◆ ENTRIES PROVIDED:
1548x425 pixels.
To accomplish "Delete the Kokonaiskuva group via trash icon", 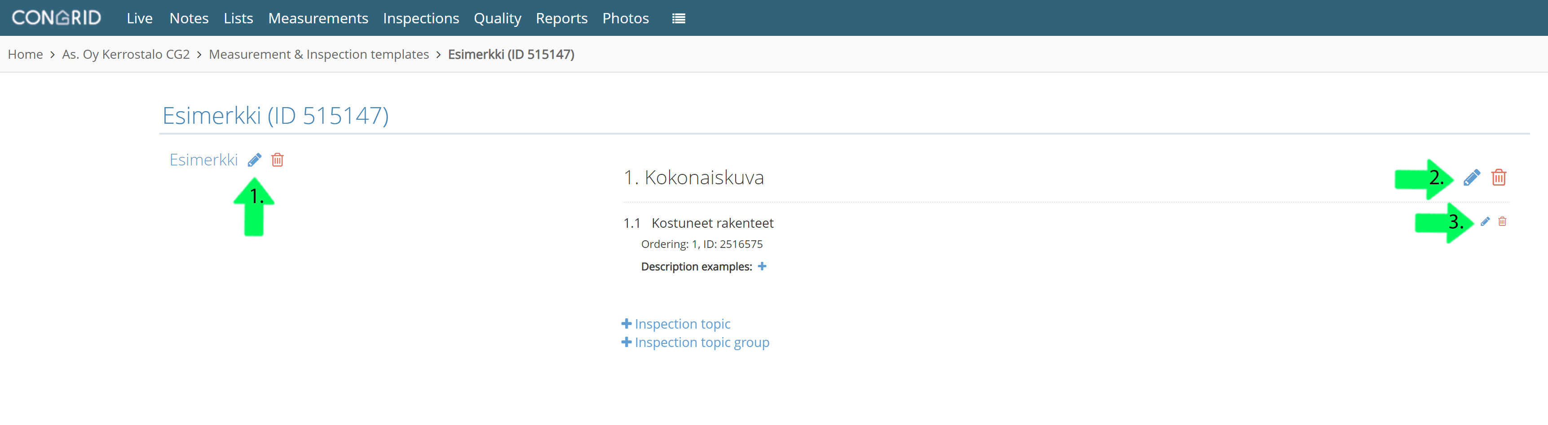I will 1499,178.
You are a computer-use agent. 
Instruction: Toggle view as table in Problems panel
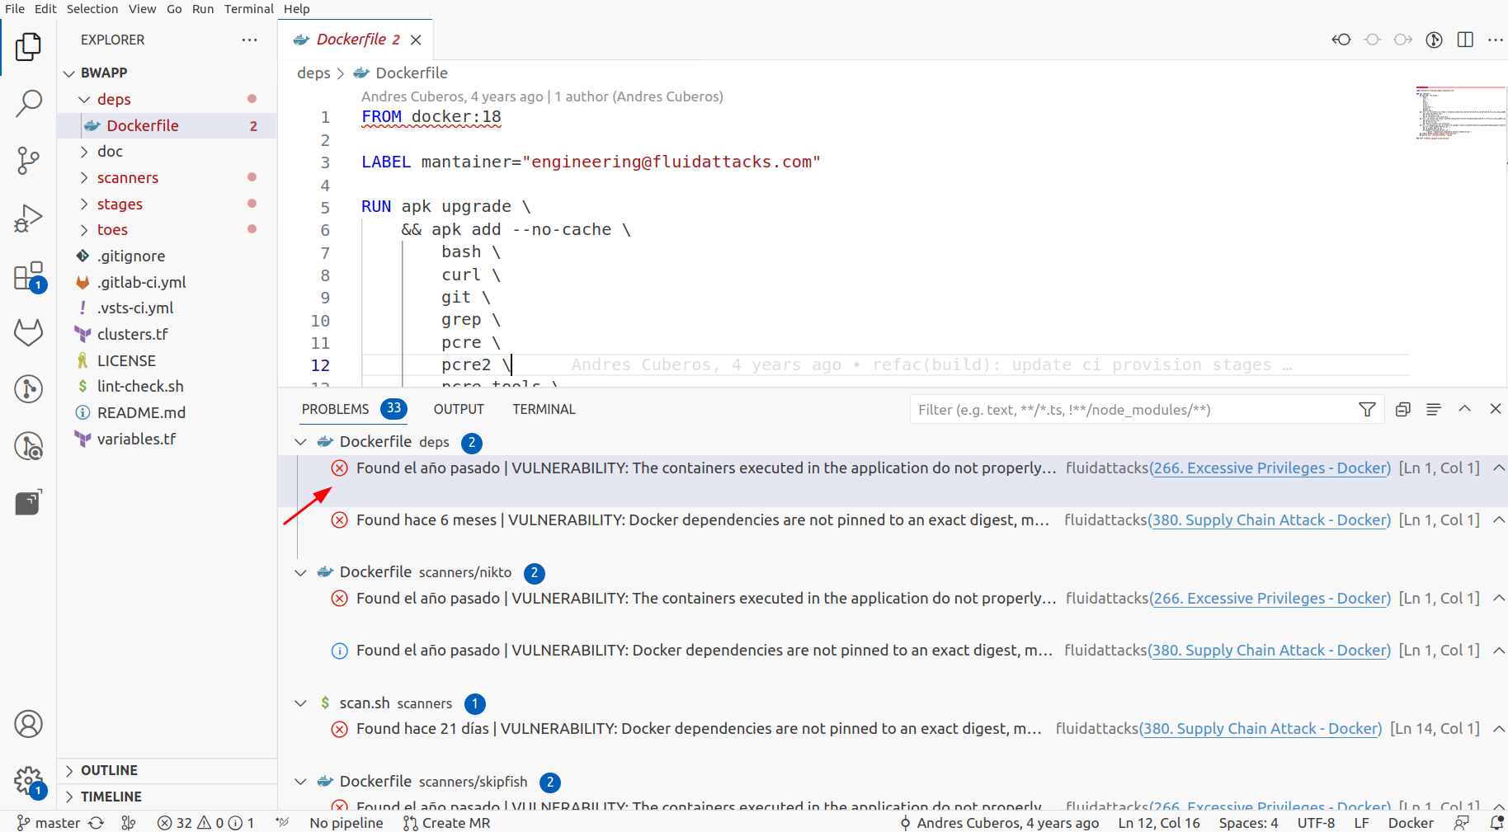[x=1434, y=409]
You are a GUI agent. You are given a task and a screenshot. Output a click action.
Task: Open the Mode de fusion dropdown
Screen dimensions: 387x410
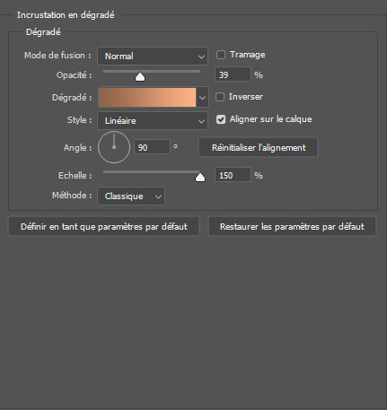click(153, 56)

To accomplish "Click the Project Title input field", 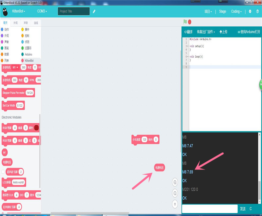I will [x=74, y=11].
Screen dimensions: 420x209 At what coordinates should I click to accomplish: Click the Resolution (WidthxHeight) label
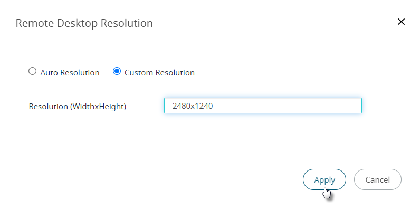click(78, 107)
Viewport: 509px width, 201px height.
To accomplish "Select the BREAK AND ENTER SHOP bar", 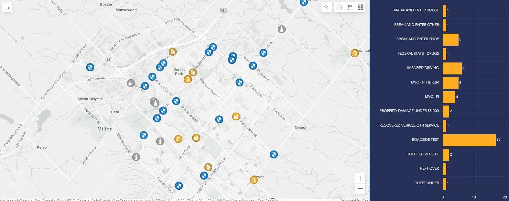I will pyautogui.click(x=450, y=39).
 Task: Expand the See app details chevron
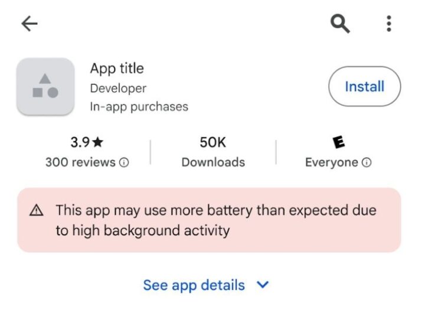(x=263, y=285)
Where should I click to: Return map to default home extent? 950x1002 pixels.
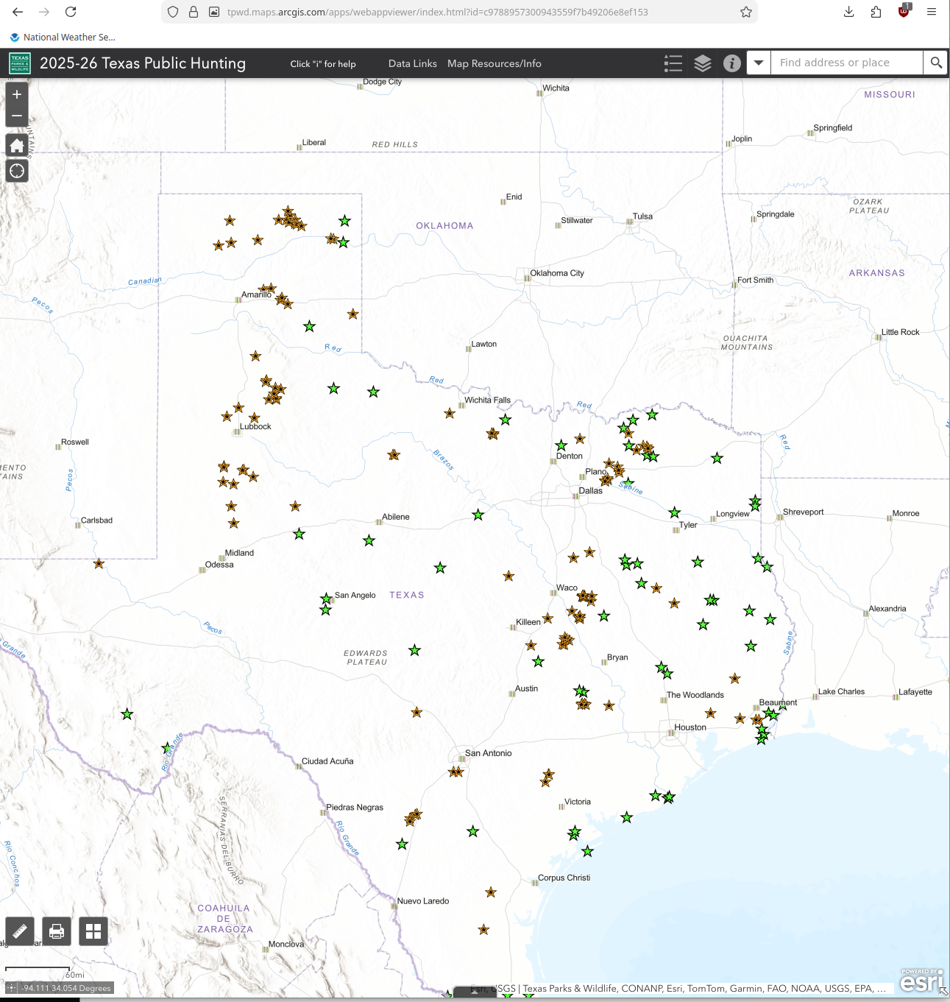tap(17, 145)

◆ TO DO:
Return each full line of the entries that contains the word "agent".

◆ FINAL ANSWER:
You are a computer-use agent. 
You are a GUI agent. You are given a task and a screenshot. Output a click action.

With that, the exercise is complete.